> [Aim of the task]: Reproduce the listing that follows, line for line.

> [Records for the task]:
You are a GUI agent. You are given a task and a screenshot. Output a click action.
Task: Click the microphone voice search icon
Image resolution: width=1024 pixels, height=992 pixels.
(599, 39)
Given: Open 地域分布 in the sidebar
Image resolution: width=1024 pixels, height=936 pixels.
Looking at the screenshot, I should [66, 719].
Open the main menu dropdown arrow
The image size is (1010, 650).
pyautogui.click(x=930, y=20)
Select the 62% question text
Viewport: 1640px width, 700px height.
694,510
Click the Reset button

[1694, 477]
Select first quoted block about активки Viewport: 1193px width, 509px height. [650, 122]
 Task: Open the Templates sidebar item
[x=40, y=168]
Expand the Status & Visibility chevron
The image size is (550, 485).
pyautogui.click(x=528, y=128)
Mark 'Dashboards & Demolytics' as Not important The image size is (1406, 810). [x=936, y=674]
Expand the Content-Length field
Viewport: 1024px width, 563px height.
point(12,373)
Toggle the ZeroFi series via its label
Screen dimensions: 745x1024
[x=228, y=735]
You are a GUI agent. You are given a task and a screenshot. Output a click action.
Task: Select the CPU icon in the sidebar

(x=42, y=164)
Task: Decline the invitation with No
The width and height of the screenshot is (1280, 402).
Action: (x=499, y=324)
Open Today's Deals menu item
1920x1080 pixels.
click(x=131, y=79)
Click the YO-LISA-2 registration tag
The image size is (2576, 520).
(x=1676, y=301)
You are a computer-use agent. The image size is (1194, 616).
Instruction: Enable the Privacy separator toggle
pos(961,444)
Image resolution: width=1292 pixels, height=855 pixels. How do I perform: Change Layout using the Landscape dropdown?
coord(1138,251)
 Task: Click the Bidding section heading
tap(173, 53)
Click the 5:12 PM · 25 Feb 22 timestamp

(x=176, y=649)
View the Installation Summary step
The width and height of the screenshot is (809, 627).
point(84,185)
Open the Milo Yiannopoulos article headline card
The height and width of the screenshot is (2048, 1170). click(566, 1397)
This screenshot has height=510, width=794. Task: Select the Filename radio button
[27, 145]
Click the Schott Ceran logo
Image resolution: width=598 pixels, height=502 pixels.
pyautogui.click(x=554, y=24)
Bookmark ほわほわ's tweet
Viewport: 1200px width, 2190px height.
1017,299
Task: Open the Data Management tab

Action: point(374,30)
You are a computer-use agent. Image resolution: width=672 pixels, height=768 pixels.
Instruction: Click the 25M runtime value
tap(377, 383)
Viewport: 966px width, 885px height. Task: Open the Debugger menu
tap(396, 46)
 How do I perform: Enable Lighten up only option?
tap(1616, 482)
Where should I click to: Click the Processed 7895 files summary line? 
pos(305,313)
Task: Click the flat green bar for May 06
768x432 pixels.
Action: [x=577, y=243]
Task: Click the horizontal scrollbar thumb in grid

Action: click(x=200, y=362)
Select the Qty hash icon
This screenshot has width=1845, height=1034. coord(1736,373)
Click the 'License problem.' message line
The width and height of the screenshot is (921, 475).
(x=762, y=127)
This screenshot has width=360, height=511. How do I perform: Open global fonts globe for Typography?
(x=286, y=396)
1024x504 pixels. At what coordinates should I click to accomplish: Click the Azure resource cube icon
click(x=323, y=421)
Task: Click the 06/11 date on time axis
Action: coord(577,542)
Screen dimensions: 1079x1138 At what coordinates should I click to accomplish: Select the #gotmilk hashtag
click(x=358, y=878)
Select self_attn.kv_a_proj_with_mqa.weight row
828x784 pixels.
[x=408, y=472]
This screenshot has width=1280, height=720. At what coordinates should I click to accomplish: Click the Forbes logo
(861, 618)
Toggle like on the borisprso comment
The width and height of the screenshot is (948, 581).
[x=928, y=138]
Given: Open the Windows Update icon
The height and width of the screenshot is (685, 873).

> [Expected answer]:
You are a GUI agent. You are given a task and a screenshot. Output a click action.
Task: Click the microphone voice search icon
Image resolution: width=1024 pixels, height=992 pixels.
(599, 39)
Given: Open 地域分布 in the sidebar
Image resolution: width=1024 pixels, height=936 pixels.
Looking at the screenshot, I should [66, 719].
Open the main menu dropdown arrow
The image size is (1010, 650).
pyautogui.click(x=930, y=20)
Select the 62% question text
Viewport: 1640px width, 700px height.
694,510
Click the Reset button

[1694, 477]
Select first quoted block about активки Viewport: 1193px width, 509px height. [650, 122]
 Task: Open the Templates sidebar item
[x=40, y=168]
Expand the Status & Visibility chevron
The image size is (550, 485).
pyautogui.click(x=528, y=128)
Mark 'Dashboards & Demolytics' as Not important The image size is (1406, 810). [x=936, y=674]
Expand the Content-Length field
Viewport: 1024px width, 563px height.
point(12,373)
Toggle the ZeroFi series via its label
Screen dimensions: 745x1024
[x=228, y=735]
You are a GUI agent. You are given a task and a screenshot. Output a click action.
Task: Select the CPU icon in the sidebar

(x=42, y=164)
Task: Decline the invitation with No
The width and height of the screenshot is (1280, 402).
Action: (x=499, y=324)
Open Today's Deals menu item
1920x1080 pixels.
click(x=131, y=79)
Click the YO-LISA-2 registration tag
The image size is (2576, 520).
(x=1676, y=301)
You are a computer-use agent. The image size is (1194, 616).
Instruction: Enable the Privacy separator toggle
pos(961,444)
Image resolution: width=1292 pixels, height=855 pixels. How do I perform: Change Layout using the Landscape dropdown?
coord(1138,251)
 Task: Click the Bidding section heading
tap(173, 53)
Click the 5:12 PM · 25 Feb 22 timestamp

(x=176, y=649)
View the Installation Summary step
The width and height of the screenshot is (809, 627).
point(84,185)
Open the Milo Yiannopoulos article headline card
The height and width of the screenshot is (2048, 1170). click(566, 1397)
This screenshot has height=510, width=794. Task: Select the Filename radio button
[27, 145]
Click the Schott Ceran logo
Image resolution: width=598 pixels, height=502 pixels.
pyautogui.click(x=554, y=24)
Bookmark ほわほわ's tweet
Viewport: 1200px width, 2190px height.
1017,299
Task: Open the Data Management tab

Action: point(374,30)
You are a computer-use agent. Image resolution: width=672 pixels, height=768 pixels.
Instruction: Click the 25M runtime value
tap(377, 383)
Viewport: 966px width, 885px height. Task: Open the Debugger menu
tap(396, 46)
 How do I perform: Enable Lighten up only option?
tap(1616, 482)
Where should I click to: Click the Processed 7895 files summary line? 
pos(305,313)
Task: Click the flat green bar for May 06
768x432 pixels.
Action: [x=577, y=243]
Task: Click the horizontal scrollbar thumb in grid

Action: click(x=200, y=362)
Select the Qty hash icon
This screenshot has width=1845, height=1034. coord(1736,373)
Click the 'License problem.' message line
The width and height of the screenshot is (921, 475).
(x=762, y=127)
This screenshot has width=360, height=511. How do I perform: Open global fonts globe for Typography?
(x=286, y=396)
1024x504 pixels. At what coordinates should I click to accomplish: Click the Azure resource cube icon
click(x=323, y=421)
Task: Click the 06/11 date on time axis
Action: coord(577,542)
Screen dimensions: 1079x1138 At what coordinates should I click to accomplish: Select the #gotmilk hashtag
click(x=358, y=878)
Select self_attn.kv_a_proj_with_mqa.weight row
828x784 pixels.
[x=408, y=472]
This screenshot has width=1280, height=720. At what coordinates should I click to accomplish: Click the Forbes logo
(861, 618)
Toggle like on the borisprso comment
The width and height of the screenshot is (948, 581).
[x=928, y=138]
Given: Open the Windows Update icon
The height and width of the screenshot is (685, 873).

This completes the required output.